Bloc de texte
====================

Seth Talk, fondé par Julien  Dodeman, porte un nom qui renvoie à Seth, le fils d’Adam et Ève, symbole de renouveau après la chute. Le mot est aussi un acronyme résumant sa mission : Serve, Explore, Teach et Heal, pour servir l’Église, approfondir la foi, transmettre l’Évangile et accueillir la transformation que Dieu opère. L’objectif de Seth est simple : aider chacun à laisser Dieu recréer là où tout semble perdu. C’est dans cet esprit de renouveau et de transmission que la rencontre du mercredi 12 novembre s’est tenue à l’Espace Bernanos.

Prêtres, professeur, journaliste, influenceur entrepreneur, ingénieur, militaire et consorts se sont succédés pour marquer les 100 ans de l’encyclique Quas Primas de Pie XI, publiée le 11 décembre 1925 . Après la première édition en juin sur le Sacré-Cœur de Jésus, l’événement a fait à nouveau salle comble. Aymeric Pourbaix, le journaliste de France Catholique et d’En Quête d’Esprit sur Cnews , a resitué le sens de cette soirée en la plaçant entre deux dates lourdes de mémoire : l’Armistice de la Grande Guerre, le 11 novembre, et la boucherie du Bataclan, le 13 novembre. Deux tragédies, conséquences d’une société qui s’est coupée de Dieu. Et si Quas Primas (encyclique de Pie XI instituant la fête du Christ Roi) est sortie le jour de l’Armistice, la date de la fête du Christ Roi n’a pas été un hasard. Célébrée le dernier dimanche de l’année liturgique, le 23 novembre cette année-là, elle a été comme un couronnement de celle-ci.

====================

Entrées répertoriées
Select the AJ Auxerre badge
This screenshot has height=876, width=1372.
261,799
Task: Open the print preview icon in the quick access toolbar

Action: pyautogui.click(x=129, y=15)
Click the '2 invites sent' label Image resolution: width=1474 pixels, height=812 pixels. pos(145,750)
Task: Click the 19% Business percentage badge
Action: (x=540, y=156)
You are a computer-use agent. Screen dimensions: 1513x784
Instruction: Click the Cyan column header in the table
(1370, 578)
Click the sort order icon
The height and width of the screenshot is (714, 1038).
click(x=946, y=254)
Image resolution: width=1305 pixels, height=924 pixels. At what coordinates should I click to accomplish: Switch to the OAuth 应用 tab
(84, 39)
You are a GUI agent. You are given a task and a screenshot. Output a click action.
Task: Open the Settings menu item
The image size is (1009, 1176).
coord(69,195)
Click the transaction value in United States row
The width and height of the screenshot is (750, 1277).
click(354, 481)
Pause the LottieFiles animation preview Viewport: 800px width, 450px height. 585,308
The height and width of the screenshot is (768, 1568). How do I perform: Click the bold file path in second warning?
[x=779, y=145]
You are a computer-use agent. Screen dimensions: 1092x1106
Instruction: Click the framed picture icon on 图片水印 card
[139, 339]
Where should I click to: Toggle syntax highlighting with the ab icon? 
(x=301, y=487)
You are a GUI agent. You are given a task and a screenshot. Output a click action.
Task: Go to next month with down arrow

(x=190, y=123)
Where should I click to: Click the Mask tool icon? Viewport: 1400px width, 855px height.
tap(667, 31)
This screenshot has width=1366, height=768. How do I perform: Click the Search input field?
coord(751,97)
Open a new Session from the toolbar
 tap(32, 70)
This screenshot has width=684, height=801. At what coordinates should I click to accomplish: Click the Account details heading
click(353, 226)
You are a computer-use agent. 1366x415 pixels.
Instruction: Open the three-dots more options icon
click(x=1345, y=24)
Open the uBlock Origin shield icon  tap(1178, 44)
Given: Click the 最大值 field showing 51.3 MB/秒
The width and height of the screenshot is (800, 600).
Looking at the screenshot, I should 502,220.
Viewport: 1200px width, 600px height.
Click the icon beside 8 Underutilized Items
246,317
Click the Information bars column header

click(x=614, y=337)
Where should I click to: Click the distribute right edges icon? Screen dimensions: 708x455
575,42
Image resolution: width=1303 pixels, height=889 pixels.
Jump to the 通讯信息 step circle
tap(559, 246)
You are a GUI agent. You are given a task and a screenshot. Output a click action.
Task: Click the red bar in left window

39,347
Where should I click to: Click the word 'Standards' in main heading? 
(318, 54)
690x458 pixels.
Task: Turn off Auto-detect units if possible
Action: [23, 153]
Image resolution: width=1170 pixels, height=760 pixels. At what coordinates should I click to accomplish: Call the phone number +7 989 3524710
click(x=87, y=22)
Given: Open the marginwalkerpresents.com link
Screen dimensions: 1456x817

====================

Travail demandé
(A) Dans quel lieu la rencontre du mercredi 12 novembre s'est-elle tenue, d'après le bloc de texte ?
(B) Énumérez les quatre mots anglais dont l'acronyme Seth est formé, selon le bloc de texte.
(C) Reproduisez fidèlement le passage du bloc de texte allant de « Seth Talk, fondé » à « à l’Espace Bernanos. ».
Veuillez vous fonder uniquement sur le bloc de texte.

Les réponses
(A) À l'Espace Bernanos.

(B) Serve, Explore, Teach, Heal

(C)
Seth Talk, fondé par Julien  Dodeman, porte un nom qui renvoie à Seth, le fils d’Adam et Ève, symbole de renouveau après la chute. Le mot est aussi un acronyme résumant sa mission : Serve, Explore, Teach et Heal, pour servir l’Église, approfondir la foi, transmettre l’Évangile et accueillir la transformation que Dieu opère. L’objectif de Seth est simple : aider chacun à laisser Dieu recréer là où tout semble perdu. C’est dans cet esprit de renouveau et de transmission que la rencontre du mercredi 12 novembre s’est tenue à l’Espace Bernanos.